- [THE TASK]:
All of the entries need to be printed again exactly; pictures are the only thing to omit.

━━ SUPPLIED ENTRIES

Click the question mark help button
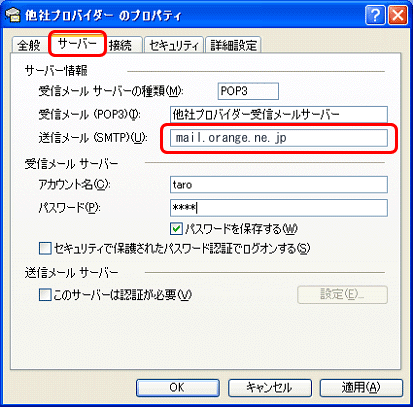click(x=375, y=15)
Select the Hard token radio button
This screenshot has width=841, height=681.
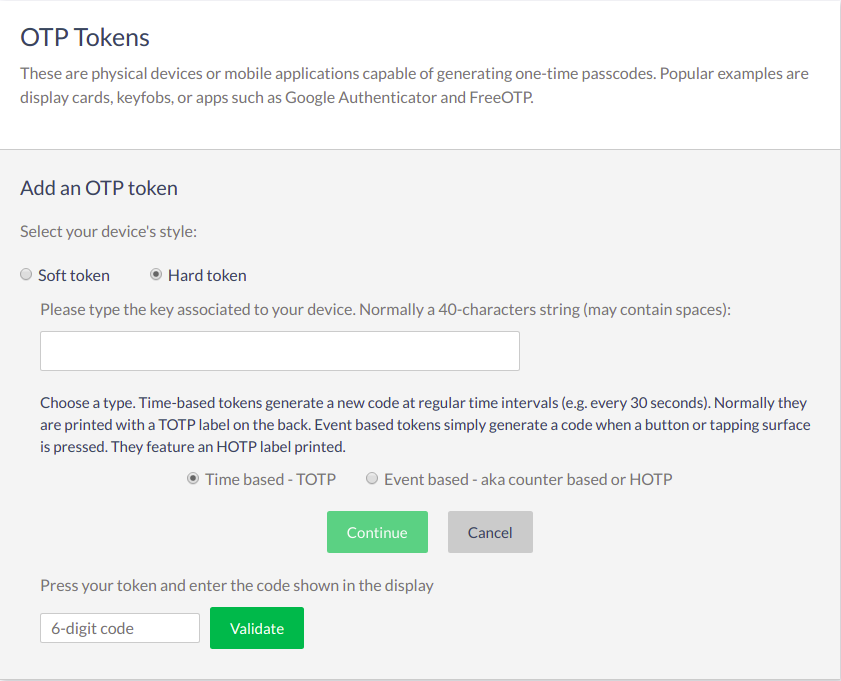coord(156,275)

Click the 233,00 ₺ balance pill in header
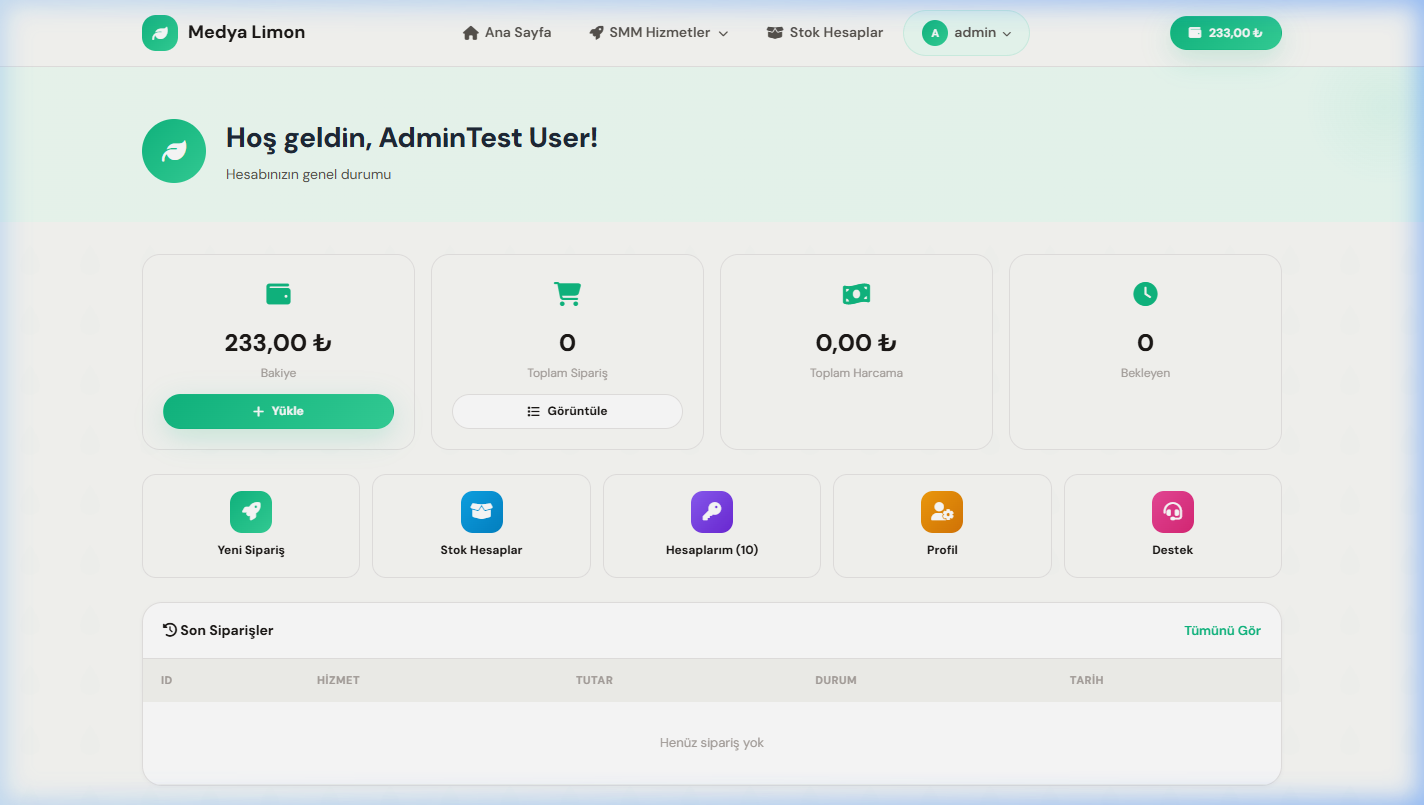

━━━━

- [WRITTEN ANSWER]:
Click the question mark help button
click(x=375, y=15)
Select the Hard token radio button
This screenshot has width=841, height=681.
coord(156,275)

Click the 233,00 ₺ balance pill in header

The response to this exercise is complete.